Russell Pullan, eLeapPower’s CEO, says that there are three barriers to EV adoption — they’re too slow to charge, drivers have range anxiety (a fear of traveling too far from charging stations), and they’re too expensive to build. eLeapPower’s technology, he argues, removes all three: “It can dramatically increase the speed for charging, it can go farther per charge, and that means you can also create a battery that’s smaller. The battery is half the cost and weight of a car right now. If you can save 10 percent on that cost, that’s game-changing.” Pullan says eLeapPower, whose tech is compatible with all EVs, charging stations and batteries, has a contract with one of the world’s largest commercial vehicle companies (an NDA prevents him from disclosing who). He expects to reach full commercialization in the next 12 months.

AirMatrix has its eye on a somewhat different future. Three years ago, the Toronto firm offered drone delivery to various convenience stores around the GTA, before quickly realizing that a lot more digital infrastructure was necessary before it could scale its service. To that end, the company developed a millimetre-precise grid system of “skyways” in the low-level (below 400 feet) airspace within which drones currently operate. Despite laws around the use of drones themselves, this airspace isn’t regulated at the moment, and, as AirMatrix’s co-founder Bashir Khan, puts it, it’s about to get very crowded. “Around the world, there are about 20,000 drones carrying retail packages right now,” he says. “But there’s a lot of scale that’s starting to happen.”

In the next five years, he expects that number to increase to 10 million drone flights a day, with the drone delivery market to balloon to $60 billion by 2035. Khan’s goal with AirMatrix’s system is to make sure these clouds of aircraft don’t bump into each other; while various municipalities will eventually implement their own drone by-laws, AirMatrix is hoping to standardize this infrastructure as this happens.

Retailers like Amazon and Walmart have been experimenting with drone delivery for a few years. In Canada, such delivery is in the testing stages with various pharmacies, long-term care facilities and telecommunications. Since October, 2020, AirMatrix has been running a pilot project in the Kitchener-Waterloo region, where they’ve built a grid of skyways to showcase various use-cases around delivery, inspections and other surveillance.
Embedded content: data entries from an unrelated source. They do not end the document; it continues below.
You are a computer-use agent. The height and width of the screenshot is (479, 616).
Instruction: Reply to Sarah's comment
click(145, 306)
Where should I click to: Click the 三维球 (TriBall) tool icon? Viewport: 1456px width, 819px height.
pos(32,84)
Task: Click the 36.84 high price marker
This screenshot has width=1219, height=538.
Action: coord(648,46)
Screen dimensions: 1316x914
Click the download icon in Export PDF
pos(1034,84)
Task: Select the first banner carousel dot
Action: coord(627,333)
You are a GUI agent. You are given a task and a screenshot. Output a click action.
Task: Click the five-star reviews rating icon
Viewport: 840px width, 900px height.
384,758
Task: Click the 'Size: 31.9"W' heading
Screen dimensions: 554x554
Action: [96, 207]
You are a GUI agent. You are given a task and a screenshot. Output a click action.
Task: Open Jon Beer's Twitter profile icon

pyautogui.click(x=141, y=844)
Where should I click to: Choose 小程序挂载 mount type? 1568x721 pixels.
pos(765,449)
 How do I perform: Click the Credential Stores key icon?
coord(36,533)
Khan argues that a safe drone skyway is good for the economy in general, and that it’s particularly good news for last-mile deliveries. “Drones are much more efficient than, say a truck that’s doing deliveries in a daisy-chain situation,” he says. “They’re much more environmentally friendly and sustainable because there are no actual emissions during the course of a flight itself.”

Every day, the urgency with which all this innovation must be adopted and scaled increases. But as David Arsenault, Effenco’s CEO, suggests, this evolution may not be too far off. When trying to convince someone to buy his technology, he says he has to make two sales. The first is to persuade someone to move from the status quo and buy cleantech. The second, is to make them buy his cleantech. “The first sale is very often the longest one to make,” he says. “But the good news is that I see a transition. People are much more concerned about climate change and are taking physical action to fight it. That first sale is being more made by itself.”